- Born: June 3, 1946 New York City
- Died: August 30, 2006 (aged 60) New York City
- Education: Boston University
- Occupation: Criminal defense attorney

= Mel Sachs =

American criminal defense attorney (1946–2006)

Mel Sachs (June 3, 1946 – August 30, 2006) was an American criminal defense attorney in New York City.

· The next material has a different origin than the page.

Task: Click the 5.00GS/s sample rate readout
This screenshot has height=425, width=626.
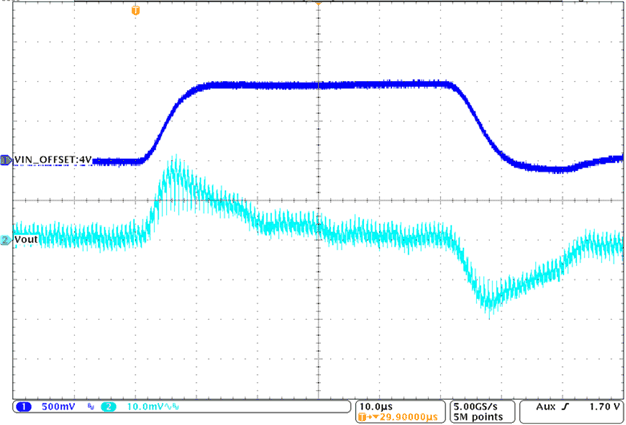Action: click(x=479, y=407)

== Early life and education ==
Sachs was born on June 3, 1946, in New York City. He went to Boston University for college and continued on to Brooklyn Law School. Sachs first worked at The Legal Aid Society.

== Career ==
During his career, he represented many prominent celebrities including Mike Tyson. One of his most famous cases was representing Sante Kimes. Two other high-profile cases were that of convicted serial killer Alejandro Henriquez and American rapper Lil' Kim. He was a frequent guest on talk shows hosted by Bill O'Reilly, Sean Hannity, Larry King, and Greta Van Susteren. Sean Penn used him as his role model in the making of the film Carlito's Way. He was famous for incorporating his passion for magic into his court room arguments. He taught at Cornell University Law School, Emory University Law School, Hofstra University School of Law, and the University of Colorado Law School. Sachs also served on the corporate boards of the Inland Fiber Group LLC and the U.S. Timberlands Services Company LLC. He was an active member of Congregation Emanu-El of New York.

Sachs died on August 30, 2006, in New York City.